ヨシダ:(笑)令も言っていたように、ミニ・アルバムとしてコンセプトがあったわけではなく、そもそもu named (radica)に改名して1枚目だし、新しいことを始めるときに名刺代わりになるというか、1枚聴いてどれも曲調も違うし、どういうバンドか興味を持ってもらえるような作品であるべきだなとは思っていたので。だから、1枚を通しての流れよりはベスト的というか、u named (radica)のできることを全部詰め込むことを考えたっていう。"Distance to you"というタイトルは直訳すると"あなたまでの距離"なんですけど、改名して自分たちのことを初めて知る人もいると思うんですね。その、今見えない誰かとの距離を思うというか、あなたに出会いたいというか、そういう想いを込めたいと思いました。「アルビレオ」のテーマにもあるところなんですけど、それが新しい1歩を踏み出す僕らの作品のタイトルに相応しいと思って、こうなりました。

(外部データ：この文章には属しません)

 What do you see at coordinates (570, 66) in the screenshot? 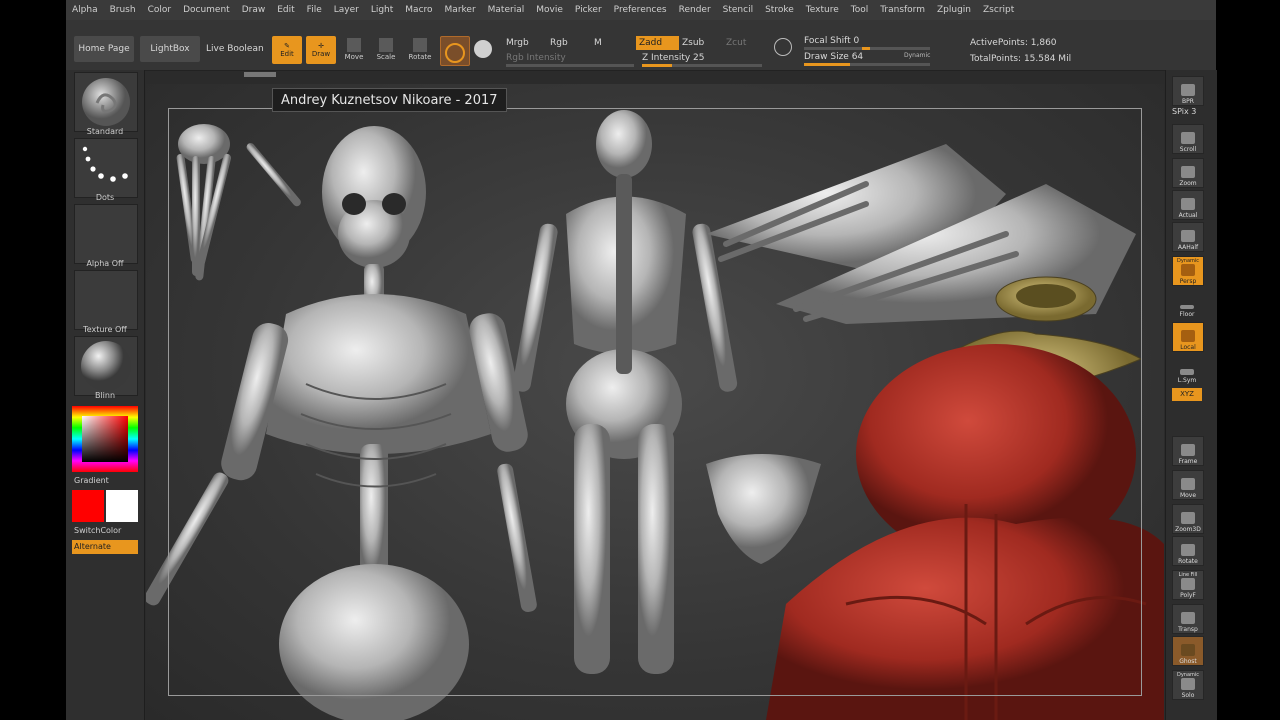
I see `rgb-intensity-slider` at bounding box center [570, 66]. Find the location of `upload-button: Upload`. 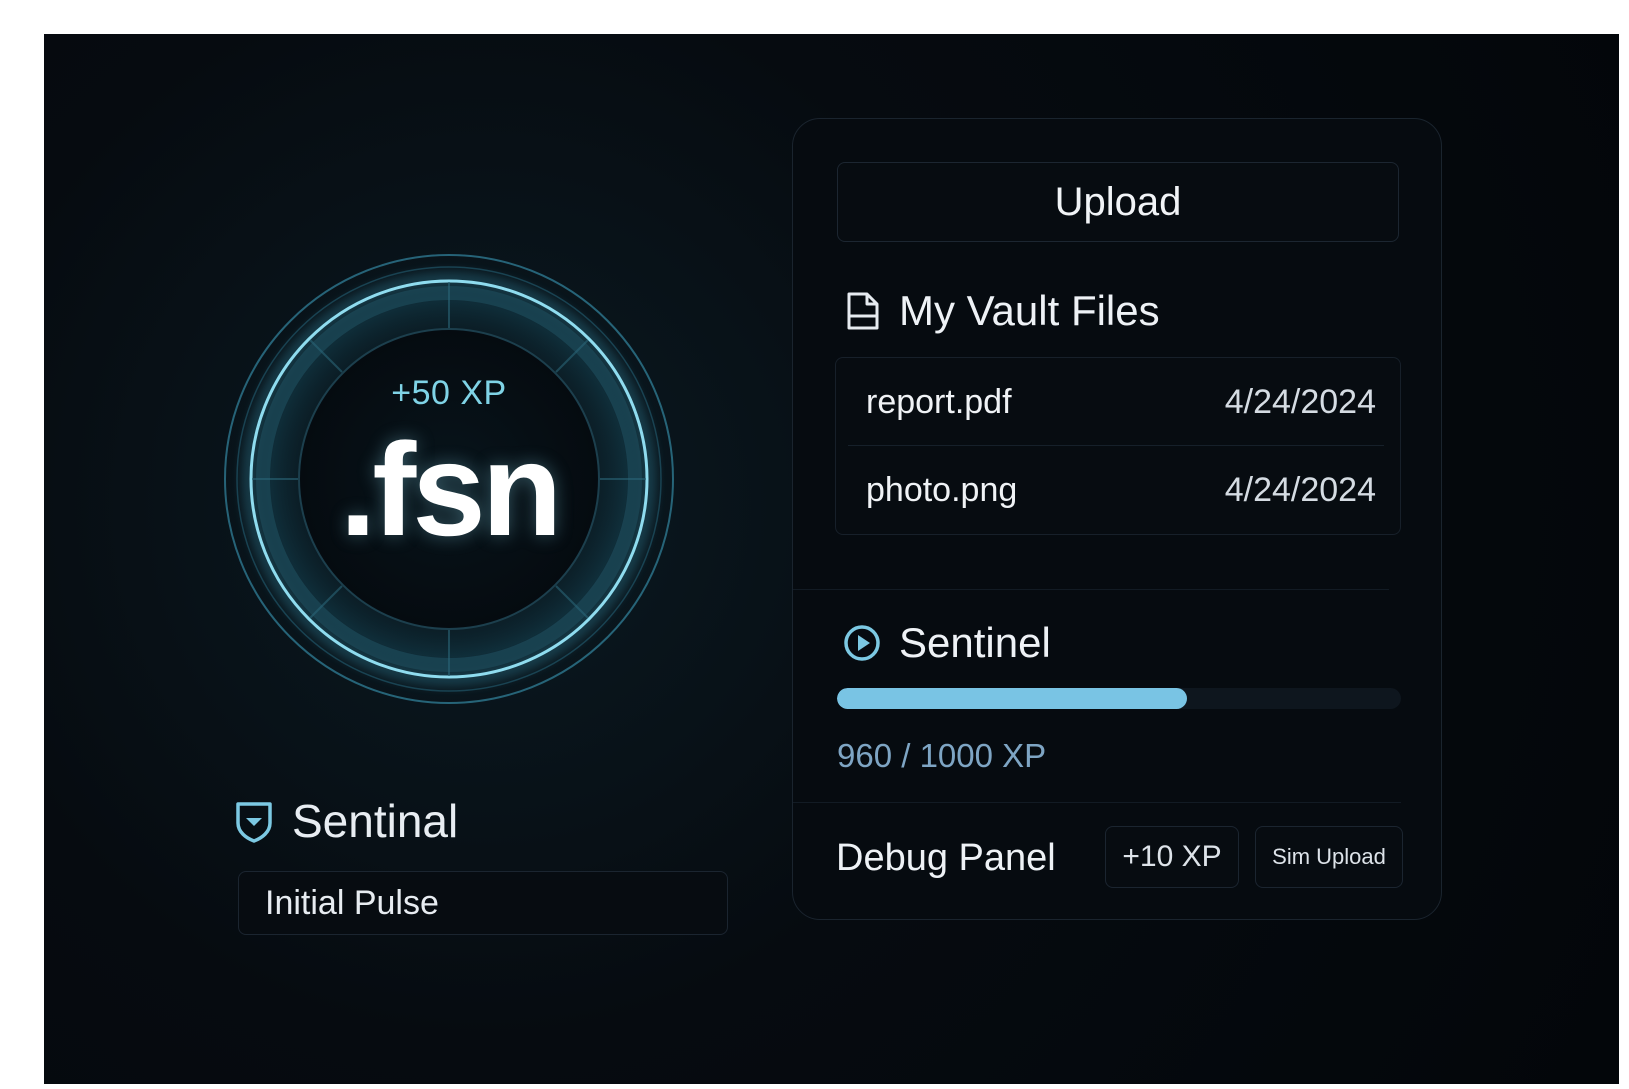

upload-button: Upload is located at coordinates (1118, 202).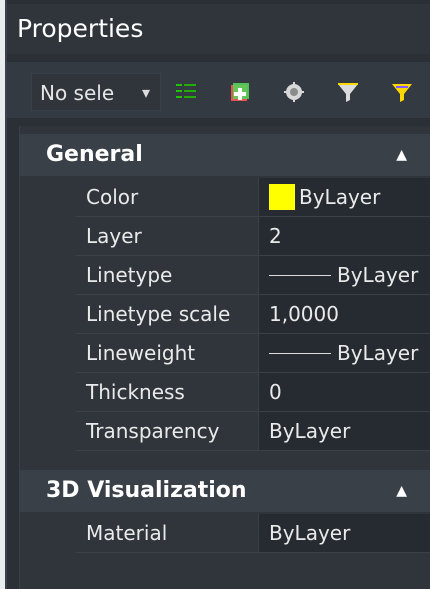  Describe the element at coordinates (344, 314) in the screenshot. I see `property-value: 1,0000` at that location.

-先ほどから話に出てきていますが、バンド名が変わったところが、今のみなさんに大きな影響をもたらしていますよね。そもそも、改名に至った理由とはなんなんでしょうか?

令:前身バンドは僕が高校生の頃に結成して、そこからメンバーの入れ替えもあって今の体制になったのと、そこに加えて、コロナ禍は地方から東名阪とかにライヴに行くことに対して、僕らの住んでいる地域的にもビットが立ってしまうような状況で、音楽活動もうだつが上がらない感じになってしまって。そこから大きく僕らなりに1歩を踏み出したい、音楽に対して覚悟を持ってひたむきに取り組みたいっていうタイミングと、これまでメンバー・チェンジをするなかで改名っていう話も挙がることはあったので、今回全国リリースに合わせて新しくこの名前になったという感じです。

-しかも今はギターの平(達彦)さんが活動休止中なんですよね。バンドにとって、いろんな節目を迎えたなかでの新作になりましたね。

ヨシダ:そうですね。

-だからこそ、決意や想いが音と歌詞にこもっているんだと思います。ここからは、1曲ずつ詳しくうかがっていきたいんですが、今作の核となった2曲目の「アルビレオ」、ヨシダさんが作詞作曲ですが、楽曲が生まれたきっかけは何かあったんでしょうか?

ヨシダ:1曲目の「アンファ」は数年前からあって、ライヴでもやる機会が多いんですが、その対になる曲というか。「アンファ」も「アルビレオ」も同じふたりの登場人物がいて、それぞれの視点からの曲を作りたくって。いろんなサウンドのアプローチだったりが「アンファ」とクロスオーバーするようなものを。できたときに、シンプルにいいって思えて、みんなに聴いてもらったときも"いい"っていう反応が返ってきたので、これをリードとして軸にして(ミニ・アルバムを)進めていこうかっていうきっかけになりました。

-「アルビレオ」は白鳥座のアルビレオという3等星で、「アンファ」にも"月"という歌詞が出てきます。そこも関連性がありますが、そもそも星や月って、ヨシダさんの創作のインスピレーションの源になるものなんでしょうか?

ヨシダ:そうですね。風景や絵、自分の頭の中にある思い出、心象風景からインスピレーションを受けて曲を作ることが多いので、星や夜空はその中のひとつにはありますね。